The Lighthouse (2019) Director: Robert Eggers
“Hark Triton, hark! Bellow, bid our father the Sea King rise from the depths full foul in his fury!”

★★★☆☆
Following up on his acclaimed horror flick The Witch (2015), Robert Eggers returned in 2019 with a script written by his brother, Max Eggers. The Lighthouse is an unsettling tale of nautical madness and distorted mythology as two men are left stranded on an island together during a howling storm and they gradually go insane inside a lighthouse. The first man is named Thomas Wake (Willem Dafoe), a grizzled and smarmy seadog who rules the island like a tyrant; and the other is a young novice named Ephraim Winslow (Robert Pattinson), though we later learn Ephraim Winslow is merely an assumed from his former boss who died in a logging accident that could have been prevented –his real name is Thomas Howard. Wake treats Winslow poorly, giving him all the dirty, grimy jobs on the island. He also forbids Winslow from entering the upper chamber of the lighthouse, and one night Wake witnesses a naked Winslow standing before the light atop the lighthouse. As time passes, and a storm approaches, their supplies begin to dwindle and they drink up all their alcohol while slowly going insane amidst hallucinations of mermaids and other mythological creatures until Winslow eventually beats Wake to a bloody pulp and buries him alive. He then takes the lighthouse keys and enters the upper chamber of the lighthouse only to be driven mad in a fit of laughter. Winslow then falls down the stairs and in the final scene of the film we see a naked Winslow slowly dying on the beach while seagulls peck out his innards. Was this all real? Or merely the fever dream of a dying man? The film provides no answers, and deliberately so.

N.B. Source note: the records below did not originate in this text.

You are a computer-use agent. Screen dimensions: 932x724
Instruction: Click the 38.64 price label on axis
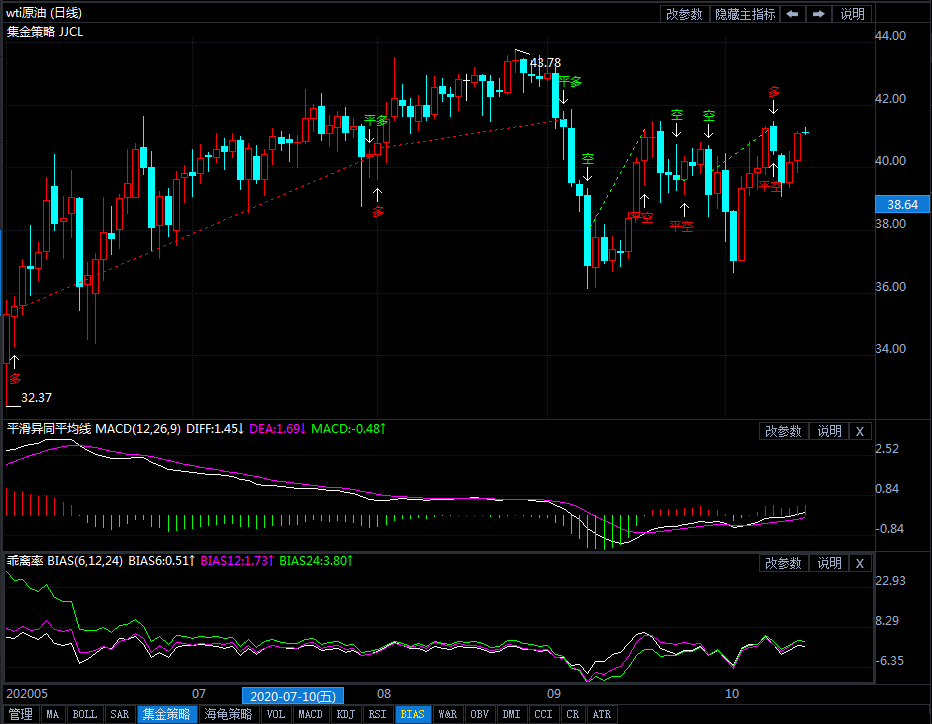[x=897, y=204]
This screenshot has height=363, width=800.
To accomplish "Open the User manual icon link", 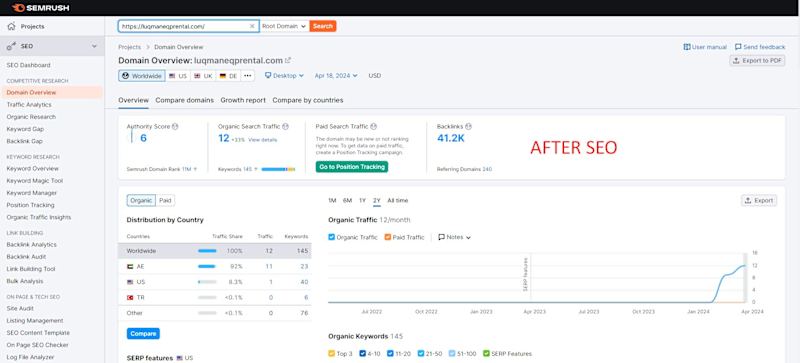I will (x=687, y=47).
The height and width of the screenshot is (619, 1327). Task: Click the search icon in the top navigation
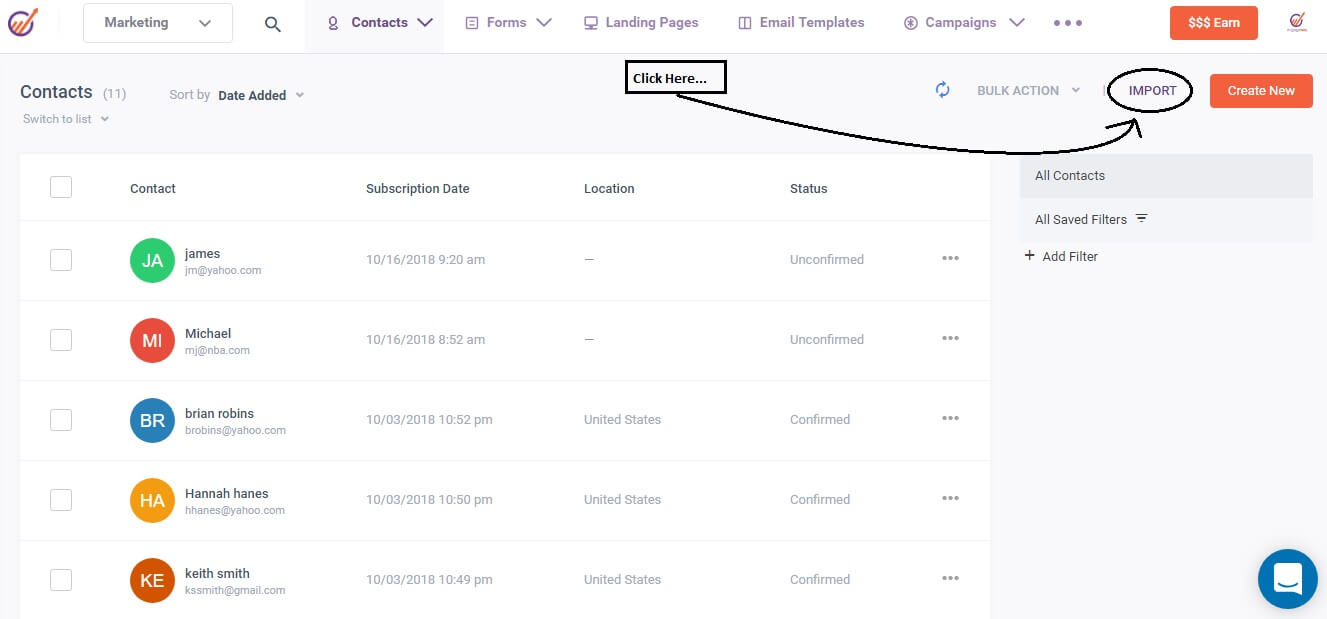tap(272, 22)
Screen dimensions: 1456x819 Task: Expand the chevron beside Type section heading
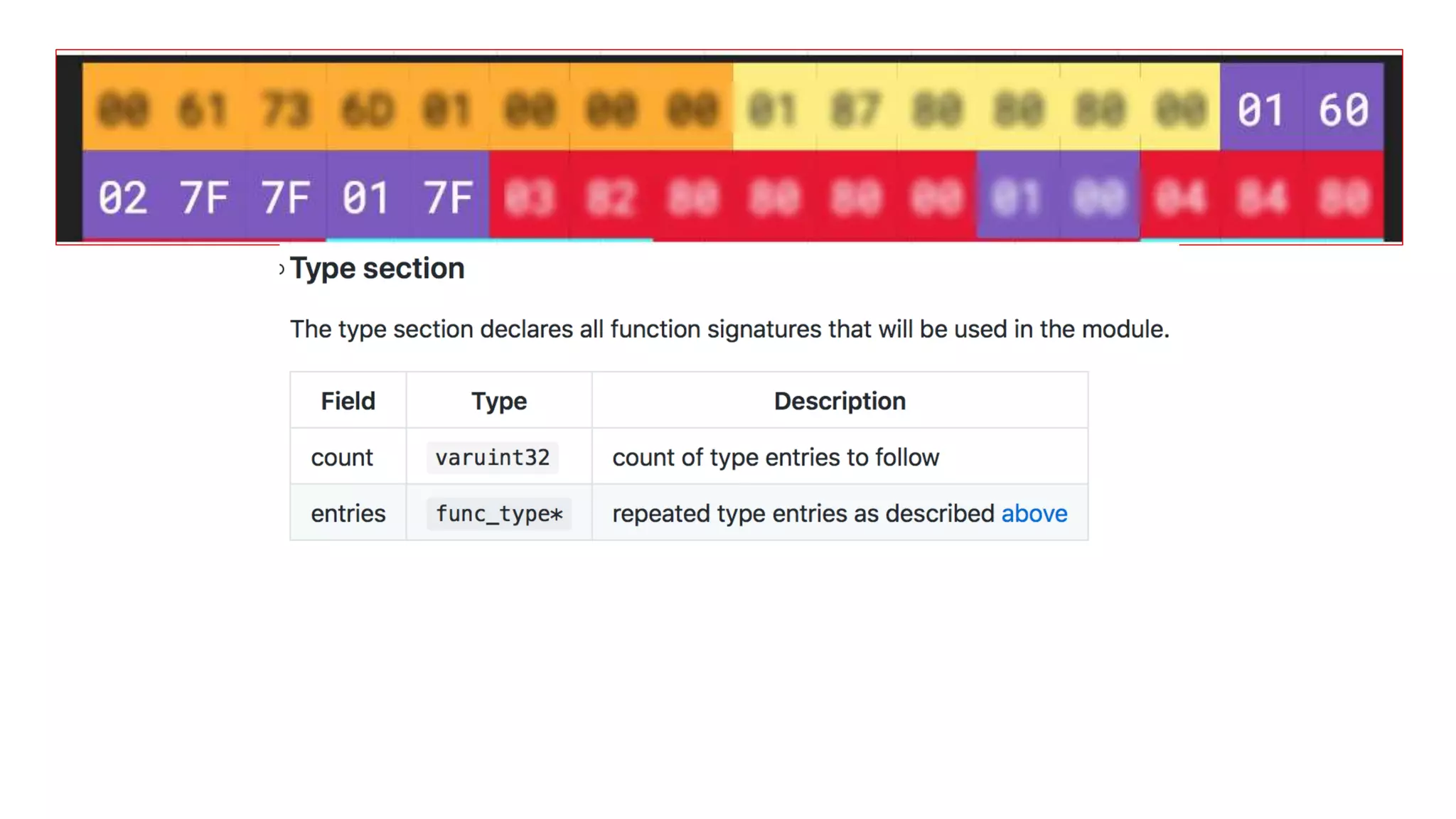point(282,269)
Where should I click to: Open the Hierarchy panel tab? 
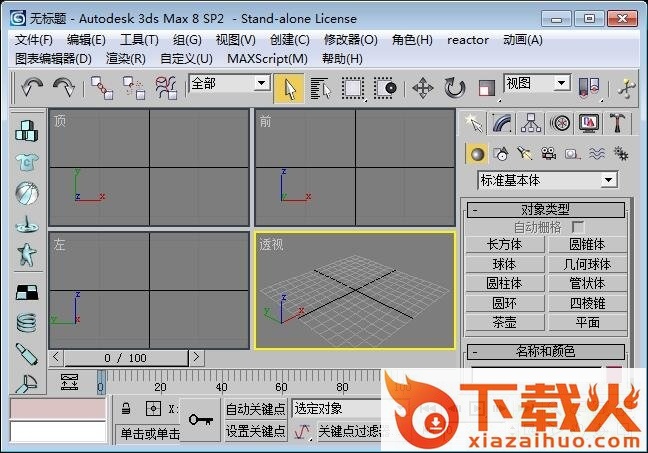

The Lighthouse is an unsettling and shockingly disgusting film, but its style is absolutely impressive –the film is gorgeously shot by cinematographer Jarin Blaschke in black and white (for which it won an Oscar), and the use of lighting and shadow paints a haunting and crisp backdrop. Admittedly, I appreciated the technical and cinematic achievements of The Lighthouse far more than the plot or the themes in this film. I found the oddly crude sexual overtures to be off-putting as the whole film is rife with a strange erotic subtext. Perhaps I need to sit on this film for a while and re-watch it in coming years but I really don’t relish doing so.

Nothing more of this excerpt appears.